The Temporary Pivoter is a business type that has been forced to adopt a wholesale change in its business operations – often including changing what it offered to customers and clients – but is enthusiastic for a return to the office where it can work more effectively. Ultimately it will return to its original place in the market. This business will need to delve deeper in terms of what to take forward from its temporary operating model, so as to stay firmly future focused, and avoid any leaps back into the past; a move likely to throw up many hurdles. Many law firms and investment companies will recognise themselves within this category.

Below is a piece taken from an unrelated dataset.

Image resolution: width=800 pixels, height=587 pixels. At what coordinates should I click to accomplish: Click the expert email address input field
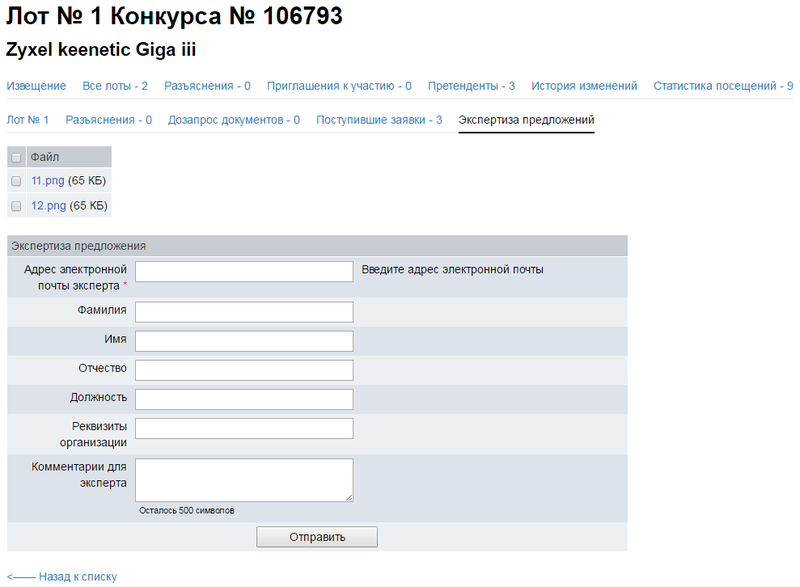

The Shape Shifter is the company that has had to change and innovate and potentially be spurred into creating new product lines in response to events over the past year, and so the move to hybrid working will not be as simple as discovering the best home-to-office ratio. It is likely be approached as an opportunity to make much more courageous moves, including potential strategic business change, structural change, along with changes to cultural and people.
The Re-Inventor, the bravest of all business types exiting the pandemic, is likely, by necessity, to be doing something completely different post-pandemic than it was before. In seizing the moment to reinvent themselves, these companies will be reviewing talent, capital expenditures and overheads, and demands in office space are likely to change dramatically in line with this. An App Developer that needs to recruit many data scientists to a project for example may want one singular, highly collaborative space, to supplement a remote working strategy.
A balance
The underlying goal of hybrid working is the balancing of staff happiness, satisfaction and motivation, with business resources and productivity. While these categories help identify different starting points, the move towards hybrid working is something that demands a phased approach, whatever the business type, allowing for adjustment and re-evaluation.
It is a journey that will inevitably be guided by the appropriate constraints unique to each business, that can range from hard and fast factors, like terms, cost, location, and growth, to ones that may need more in-depth research and understanding, such as aspiration and appetite for change.
For workplace designers, and architects, this is a pivotal time for re-examining office design, and a time to think about the office in much broader term, as a platform for engagement, alongside many other physical and technological platforms. In this sense hybrid working will move us beyond terms such as agile working and hot desking, that have, in the past given the go-ahead to create Instagram-friendly project spaces, with every available working arrangement on offer.
The companies who will get hybrid working right are the ones who are bold enough about who they are and brave enough to challenge the way they have been working. Architects, designers and all workplace professionals need to be equally open minded, using design intelligently, and sometimes invisibly, to empower people and teams, and create tailored working solutions, always in anticipation of further transition and growth.